Passage to read:
►

Heavy Ion Physics

Abstract

Calorimetric low temperature detectors have the potential to become powerful tools for applications in many fields of heavy ion physics. A brief overview of heavy ion physics at present and at the next generation heavy ion facilities is given with a special emphasis on the conditions for heavy ion detection and the potential advantage of cryogenic detectors for applications in heavy ion physics.

Two types of calorimetric low temperature detectors for the detection of energetic heavy ions have been developed and their response to the impact of heavy ions was investigated systematically for a wide range of energies (E = 0.1–360 MeV/amu) and ion species (⁴He ...²³⁸U). Excellent results with respect to energy resolution, Δ E/E ranging from 1 to 5 × 10^–3 even for the heaviest ions, and other basic detector properties such as energy linearity with no indication of a pulse height defect, energy threshold, detection efficiency and radiation hardness have been obtained, representing a considerable improvement as compared to conventional heavy ion detectors based on ionization. With the achieved performance, calorimetric low temperature detectors bear a large potential for applications in various fields of basic and applied heavy ion research. A brief overview of a few prominent examples, such as high resolution nuclear spectroscopy, high resolution nuclear mass determination, which may be favourably used for identification of superheavy elements or in direct reaction experiments with radioactive beams, as well as background discrimination in accelerator mass spectrometry, is given, and first results are presented. For instance, the use of cryogenic detectors allowed to improve the sensitivity in trace analysis of ²³⁶U by one order of magnitude and to determine the up to date smallest isotope ratio of ²³⁶U/²³⁸U = 6.1 × 10^–12 in a sample of natural uranium.

◄

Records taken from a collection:
►

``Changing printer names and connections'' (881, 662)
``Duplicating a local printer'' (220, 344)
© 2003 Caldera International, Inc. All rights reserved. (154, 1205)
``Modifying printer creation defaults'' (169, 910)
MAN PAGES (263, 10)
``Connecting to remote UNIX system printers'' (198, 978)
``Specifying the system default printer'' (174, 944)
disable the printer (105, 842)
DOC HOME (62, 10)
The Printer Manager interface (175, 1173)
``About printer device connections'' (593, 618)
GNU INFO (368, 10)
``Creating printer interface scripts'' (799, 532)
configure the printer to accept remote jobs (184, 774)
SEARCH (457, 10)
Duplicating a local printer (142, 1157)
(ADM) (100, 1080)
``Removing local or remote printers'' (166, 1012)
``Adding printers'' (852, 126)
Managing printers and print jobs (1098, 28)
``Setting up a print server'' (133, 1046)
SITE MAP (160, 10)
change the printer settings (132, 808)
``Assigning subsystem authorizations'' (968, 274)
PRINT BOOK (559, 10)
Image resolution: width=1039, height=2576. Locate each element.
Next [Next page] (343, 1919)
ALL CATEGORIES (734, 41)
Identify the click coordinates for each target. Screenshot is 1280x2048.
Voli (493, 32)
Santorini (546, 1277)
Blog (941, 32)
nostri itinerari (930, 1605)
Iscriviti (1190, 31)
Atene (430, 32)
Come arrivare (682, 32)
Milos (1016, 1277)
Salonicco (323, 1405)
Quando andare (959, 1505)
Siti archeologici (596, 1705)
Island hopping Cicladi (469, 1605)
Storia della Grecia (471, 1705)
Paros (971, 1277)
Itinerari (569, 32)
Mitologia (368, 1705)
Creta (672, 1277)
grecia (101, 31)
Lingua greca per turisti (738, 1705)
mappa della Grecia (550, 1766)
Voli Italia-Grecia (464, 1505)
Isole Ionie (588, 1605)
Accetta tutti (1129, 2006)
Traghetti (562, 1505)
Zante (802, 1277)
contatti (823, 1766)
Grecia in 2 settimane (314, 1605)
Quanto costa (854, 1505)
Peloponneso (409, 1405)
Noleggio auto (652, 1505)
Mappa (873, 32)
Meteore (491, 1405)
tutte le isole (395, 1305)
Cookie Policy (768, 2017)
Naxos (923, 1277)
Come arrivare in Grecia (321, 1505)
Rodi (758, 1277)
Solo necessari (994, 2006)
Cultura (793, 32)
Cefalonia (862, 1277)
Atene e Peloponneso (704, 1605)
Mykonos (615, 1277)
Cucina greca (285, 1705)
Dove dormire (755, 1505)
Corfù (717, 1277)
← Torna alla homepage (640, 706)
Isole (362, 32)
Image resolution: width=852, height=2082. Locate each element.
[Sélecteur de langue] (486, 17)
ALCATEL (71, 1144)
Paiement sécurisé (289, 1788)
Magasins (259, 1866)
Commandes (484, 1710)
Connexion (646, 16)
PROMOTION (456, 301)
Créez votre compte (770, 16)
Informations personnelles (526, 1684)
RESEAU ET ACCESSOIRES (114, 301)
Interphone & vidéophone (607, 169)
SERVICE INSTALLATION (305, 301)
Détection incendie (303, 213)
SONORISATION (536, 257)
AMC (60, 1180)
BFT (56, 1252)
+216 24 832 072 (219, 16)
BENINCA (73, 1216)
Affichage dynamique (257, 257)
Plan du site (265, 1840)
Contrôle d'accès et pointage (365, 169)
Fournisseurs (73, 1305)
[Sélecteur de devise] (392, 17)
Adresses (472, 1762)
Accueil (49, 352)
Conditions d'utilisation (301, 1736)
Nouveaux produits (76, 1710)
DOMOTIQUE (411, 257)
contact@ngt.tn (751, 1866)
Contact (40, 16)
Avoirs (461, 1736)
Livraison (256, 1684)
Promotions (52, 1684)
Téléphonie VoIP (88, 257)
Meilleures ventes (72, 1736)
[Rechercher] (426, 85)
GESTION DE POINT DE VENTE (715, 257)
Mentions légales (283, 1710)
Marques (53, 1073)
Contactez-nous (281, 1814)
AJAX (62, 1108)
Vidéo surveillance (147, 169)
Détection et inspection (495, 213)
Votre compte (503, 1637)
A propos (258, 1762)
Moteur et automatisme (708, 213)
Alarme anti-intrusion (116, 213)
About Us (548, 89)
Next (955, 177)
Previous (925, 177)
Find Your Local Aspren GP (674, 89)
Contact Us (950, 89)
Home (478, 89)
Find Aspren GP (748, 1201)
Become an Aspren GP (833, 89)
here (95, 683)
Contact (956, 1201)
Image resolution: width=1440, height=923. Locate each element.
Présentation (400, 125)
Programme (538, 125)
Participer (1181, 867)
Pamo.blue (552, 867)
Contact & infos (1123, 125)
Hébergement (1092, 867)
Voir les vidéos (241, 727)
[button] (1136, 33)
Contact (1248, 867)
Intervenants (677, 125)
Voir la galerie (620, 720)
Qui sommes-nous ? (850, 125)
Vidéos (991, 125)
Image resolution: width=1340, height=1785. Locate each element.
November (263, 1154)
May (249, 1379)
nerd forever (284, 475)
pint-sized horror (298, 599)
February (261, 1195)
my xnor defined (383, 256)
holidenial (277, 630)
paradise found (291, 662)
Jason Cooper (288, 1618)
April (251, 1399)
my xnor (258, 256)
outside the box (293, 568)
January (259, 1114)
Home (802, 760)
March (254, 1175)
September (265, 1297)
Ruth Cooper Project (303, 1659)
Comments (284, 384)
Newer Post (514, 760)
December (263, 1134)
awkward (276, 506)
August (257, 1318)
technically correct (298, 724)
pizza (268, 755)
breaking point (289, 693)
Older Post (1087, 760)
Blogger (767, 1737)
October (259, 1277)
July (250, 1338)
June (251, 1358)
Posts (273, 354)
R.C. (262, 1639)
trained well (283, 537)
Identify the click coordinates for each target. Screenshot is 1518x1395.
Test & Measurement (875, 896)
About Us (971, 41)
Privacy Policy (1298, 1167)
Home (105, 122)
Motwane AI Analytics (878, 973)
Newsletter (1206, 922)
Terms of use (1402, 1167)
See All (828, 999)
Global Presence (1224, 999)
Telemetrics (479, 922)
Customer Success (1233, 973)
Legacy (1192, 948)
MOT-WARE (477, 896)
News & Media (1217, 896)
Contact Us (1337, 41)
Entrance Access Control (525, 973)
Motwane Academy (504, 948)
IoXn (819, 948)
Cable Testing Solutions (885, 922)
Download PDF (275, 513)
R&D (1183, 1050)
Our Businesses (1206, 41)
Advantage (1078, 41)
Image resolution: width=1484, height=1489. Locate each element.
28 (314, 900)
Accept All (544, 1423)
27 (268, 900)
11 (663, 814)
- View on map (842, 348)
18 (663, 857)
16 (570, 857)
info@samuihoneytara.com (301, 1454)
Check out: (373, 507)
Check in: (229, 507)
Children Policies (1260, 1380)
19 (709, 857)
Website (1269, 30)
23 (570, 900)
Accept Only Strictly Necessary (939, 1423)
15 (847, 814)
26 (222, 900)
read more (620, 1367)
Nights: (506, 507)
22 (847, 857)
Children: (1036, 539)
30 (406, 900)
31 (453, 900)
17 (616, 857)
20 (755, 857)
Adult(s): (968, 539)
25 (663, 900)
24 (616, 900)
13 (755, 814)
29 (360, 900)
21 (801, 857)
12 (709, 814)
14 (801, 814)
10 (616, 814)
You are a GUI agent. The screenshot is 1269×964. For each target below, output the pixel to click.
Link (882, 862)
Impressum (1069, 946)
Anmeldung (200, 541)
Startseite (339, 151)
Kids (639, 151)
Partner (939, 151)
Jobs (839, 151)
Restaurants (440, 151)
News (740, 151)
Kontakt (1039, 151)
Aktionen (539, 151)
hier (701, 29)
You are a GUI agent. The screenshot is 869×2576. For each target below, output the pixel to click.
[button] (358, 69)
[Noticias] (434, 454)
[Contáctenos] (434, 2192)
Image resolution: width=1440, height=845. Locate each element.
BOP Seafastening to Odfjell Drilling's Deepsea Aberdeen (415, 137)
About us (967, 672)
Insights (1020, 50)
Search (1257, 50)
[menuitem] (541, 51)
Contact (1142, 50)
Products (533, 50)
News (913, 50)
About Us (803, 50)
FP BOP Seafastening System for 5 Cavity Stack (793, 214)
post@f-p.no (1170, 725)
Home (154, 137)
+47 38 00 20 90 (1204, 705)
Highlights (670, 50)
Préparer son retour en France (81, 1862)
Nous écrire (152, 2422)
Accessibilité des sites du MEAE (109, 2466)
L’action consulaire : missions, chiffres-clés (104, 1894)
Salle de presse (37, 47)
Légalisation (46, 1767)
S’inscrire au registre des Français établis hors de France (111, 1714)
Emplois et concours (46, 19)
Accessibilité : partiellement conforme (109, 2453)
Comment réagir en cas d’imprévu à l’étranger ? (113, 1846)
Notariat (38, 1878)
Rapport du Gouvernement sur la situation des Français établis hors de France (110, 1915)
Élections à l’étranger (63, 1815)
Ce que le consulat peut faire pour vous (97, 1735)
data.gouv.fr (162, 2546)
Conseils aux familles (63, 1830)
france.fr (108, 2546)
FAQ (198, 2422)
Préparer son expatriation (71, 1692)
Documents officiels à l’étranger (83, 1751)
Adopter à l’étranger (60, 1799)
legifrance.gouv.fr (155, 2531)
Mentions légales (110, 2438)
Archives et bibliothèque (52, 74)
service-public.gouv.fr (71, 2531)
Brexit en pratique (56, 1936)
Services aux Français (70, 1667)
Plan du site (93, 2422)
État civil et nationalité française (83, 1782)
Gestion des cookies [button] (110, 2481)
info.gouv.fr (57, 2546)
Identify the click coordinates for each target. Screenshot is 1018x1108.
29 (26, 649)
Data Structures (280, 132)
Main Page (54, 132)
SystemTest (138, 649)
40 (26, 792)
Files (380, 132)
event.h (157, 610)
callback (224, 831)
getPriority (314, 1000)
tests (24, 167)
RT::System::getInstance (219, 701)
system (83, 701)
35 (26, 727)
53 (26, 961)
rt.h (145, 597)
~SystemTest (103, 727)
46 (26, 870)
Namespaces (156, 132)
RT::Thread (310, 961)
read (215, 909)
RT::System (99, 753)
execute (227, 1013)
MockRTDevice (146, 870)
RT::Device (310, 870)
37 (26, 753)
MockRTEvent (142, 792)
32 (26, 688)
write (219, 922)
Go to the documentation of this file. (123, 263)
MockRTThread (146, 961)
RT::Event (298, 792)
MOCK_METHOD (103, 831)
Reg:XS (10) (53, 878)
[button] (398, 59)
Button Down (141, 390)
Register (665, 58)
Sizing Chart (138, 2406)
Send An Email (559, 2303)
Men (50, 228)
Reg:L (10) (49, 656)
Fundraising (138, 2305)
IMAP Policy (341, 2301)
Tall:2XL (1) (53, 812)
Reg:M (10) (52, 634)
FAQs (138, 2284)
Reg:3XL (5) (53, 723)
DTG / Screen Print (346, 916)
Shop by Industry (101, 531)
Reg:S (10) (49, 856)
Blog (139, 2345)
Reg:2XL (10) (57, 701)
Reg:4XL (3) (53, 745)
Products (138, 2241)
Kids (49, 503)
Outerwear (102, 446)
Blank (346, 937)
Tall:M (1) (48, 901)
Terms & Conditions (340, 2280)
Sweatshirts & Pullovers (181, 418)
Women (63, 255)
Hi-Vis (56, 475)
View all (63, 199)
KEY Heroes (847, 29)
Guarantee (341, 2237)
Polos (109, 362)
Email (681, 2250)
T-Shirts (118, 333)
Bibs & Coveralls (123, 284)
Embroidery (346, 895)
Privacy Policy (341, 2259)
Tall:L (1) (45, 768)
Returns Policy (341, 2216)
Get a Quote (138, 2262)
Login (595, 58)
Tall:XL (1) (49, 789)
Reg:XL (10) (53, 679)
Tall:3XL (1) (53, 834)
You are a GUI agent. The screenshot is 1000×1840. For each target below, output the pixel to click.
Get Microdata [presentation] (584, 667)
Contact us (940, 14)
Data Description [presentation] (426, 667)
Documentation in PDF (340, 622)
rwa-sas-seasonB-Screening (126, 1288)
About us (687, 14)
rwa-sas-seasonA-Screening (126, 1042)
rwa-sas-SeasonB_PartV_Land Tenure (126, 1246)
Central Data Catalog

◄

Task description: Reproduce the heavy ion physics abstract word for word, in full. The data have no connection to the heavy ion physics abstract.

Output for this exercise:
Heavy Ion Physics

Abstract

Calorimetric low temperature detectors have the potential to become powerful tools for applications in many fields of heavy ion physics. A brief overview of heavy ion physics at present and at the next generation heavy ion facilities is given with a special emphasis on the conditions for heavy ion detection and the potential advantage of cryogenic detectors for applications in heavy ion physics.

Two types of calorimetric low temperature detectors for the detection of energetic heavy ions have been developed and their response to the impact of heavy ions was investigated systematically for a wide range of energies (E = 0.1–360 MeV/amu) and ion species (⁴He ...²³⁸U). Excellent results with respect to energy resolution, Δ E/E ranging from 1 to 5 × 10^–3 even for the heaviest ions, and other basic detector properties such as energy linearity with no indication of a pulse height defect, energy threshold, detection efficiency and radiation hardness have been obtained, representing a considerable improvement as compared to conventional heavy ion detectors based on ionization. With the achieved performance, calorimetric low temperature detectors bear a large potential for applications in various fields of basic and applied heavy ion research. A brief overview of a few prominent examples, such as high resolution nuclear spectroscopy, high resolution nuclear mass determination, which may be favourably used for identification of superheavy elements or in direct reaction experiments with radioactive beams, as well as background discrimination in accelerator mass spectrometry, is given, and first results are presented. For instance, the use of cryogenic detectors allowed to improve the sensitivity in trace analysis of ²³⁶U by one order of magnitude and to determine the up to date smallest isotope ratio of ²³⁶U/²³⁸U = 6.1 × 10^–12 in a sample of natural uranium.